PARENT-SCOUT HANDBOOK OF
TROOP OPERATING PROCEDURES
Troop Organization & Leader Responsibilities
"A new Scoutmaster is likely to approach his troop with self-confidence. He anticipates that his enthusiasm will excite his young charges to get the most they can out of Scouting. Learning about the characteristics of boys, how to motivate them, how to deal with their behavior, and how to help them with their problems will give the Scoutmaster the insights necessary to enjoy working with his Scouts."
Troop 813 will consist of new scout and regular patrols. If enough interest is shown by the boys, a Venture crew or Varsity team may be incorporated within the troop. Exact numbers and composition of patrols will be in accordance with established BSA guidelines.
Troop elections will be conducted during the first Troop meeting in March and September to elect the Senior Patrol Leader (SPL) and each Patrol Leader (except Patrol leader for new scout patrol). The Patrol Leader (PL) for the new scout patrol will be elected monthly or when the PL moves up to a regular patrol. The Crew Leader will be selected at the beginning of each new Venture activity. The Team Captain will be selected at the beginning of each new season for the sport they have chosen. Eligibility requirements for each position are based on the date of the Troop/Patrol elections.
What You Can Do
"There are a number of easy ways you can make Scouting an interesting, challenging, yet safe place to be, worthwhile experience for troop mem-bers and an enjoyable one for you. These measures also create an atmosphere that prevents behavior and interpersonal problems, while it motivates Scouts to do their best."
Relax. Scouting is fun. You'll be off to a good start if you see that fun and excitement are planned into all activities.
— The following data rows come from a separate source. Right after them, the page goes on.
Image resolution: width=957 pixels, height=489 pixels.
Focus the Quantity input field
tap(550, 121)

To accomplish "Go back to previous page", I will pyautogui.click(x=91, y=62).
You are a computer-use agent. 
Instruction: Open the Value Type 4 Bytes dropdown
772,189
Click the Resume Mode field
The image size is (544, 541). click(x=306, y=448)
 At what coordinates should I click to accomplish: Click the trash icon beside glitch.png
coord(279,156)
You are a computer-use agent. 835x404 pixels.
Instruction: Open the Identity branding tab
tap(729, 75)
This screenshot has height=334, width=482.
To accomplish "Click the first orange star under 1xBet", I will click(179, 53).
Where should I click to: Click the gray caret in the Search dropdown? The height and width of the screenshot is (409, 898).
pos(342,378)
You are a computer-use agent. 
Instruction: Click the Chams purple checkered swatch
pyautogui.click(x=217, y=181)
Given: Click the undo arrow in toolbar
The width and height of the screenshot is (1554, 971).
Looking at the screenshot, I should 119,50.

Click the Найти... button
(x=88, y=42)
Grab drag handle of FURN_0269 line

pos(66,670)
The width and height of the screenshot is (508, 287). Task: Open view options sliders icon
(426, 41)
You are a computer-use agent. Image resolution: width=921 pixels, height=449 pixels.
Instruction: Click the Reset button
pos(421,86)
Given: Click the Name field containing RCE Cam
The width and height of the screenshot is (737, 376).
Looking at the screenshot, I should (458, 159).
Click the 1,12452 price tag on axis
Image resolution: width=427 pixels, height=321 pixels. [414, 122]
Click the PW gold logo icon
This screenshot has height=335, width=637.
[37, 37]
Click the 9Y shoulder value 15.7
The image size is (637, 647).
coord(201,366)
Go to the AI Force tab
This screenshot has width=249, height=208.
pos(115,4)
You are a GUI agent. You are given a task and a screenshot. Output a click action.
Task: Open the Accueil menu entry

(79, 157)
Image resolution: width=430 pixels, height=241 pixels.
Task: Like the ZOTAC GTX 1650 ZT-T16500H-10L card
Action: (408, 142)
By maintaining your good attitude and persevering when problems arise, you can show your troop that difficulties can't stop a worthwhile experience.
Provide new experiences.
Make your troop a safe place.
Assign responsibility. Scouts need to be held responsible for what they do.
Give Scouts freedom.
Don't fall into the trap of controlling the Scouts' experiences and doing everything for them.
Recognize Scouts as individuals.
Contribute to their sense of belonging.
As much as possible, treat Scouts as partners.
Recognize their need to know.
Demonstrate self control and he consistent.
Reflect with Scouts on experiences. This means you take time to talk with them about their experiences, ideas, plans, and desires. It's a con-versation in which a Scout should feel free to voice an opinion without fear of criticism. When several participate, they learn to understand them-selves and one another.
Responding to Problems
The best way to deal with problem behavior is to prevent it.
Understand the problem first.
Respond reflectively rather than reactively.
Use simple requests and questions to help a Scout get control of his behavior, rather than trying to control him yourself.
If necessary, feel free to express disappointment with inappropriate behavior.
Never criticize or degrade a Scout's character or personality.
Don't discount his feelings.
Help him reflect on his problem behavior.
"Parents and Scout leaders expect young people to develop the qualities of integrity and compassion for others. They want them to know right from wrong. How can you teach ethical values? You will find continual opportunities arising from the activities and interactions of your troop members. After an activity or in the middle of a problem, it is a good idea to stop, sit down, and discuss what happened. We call this reflection."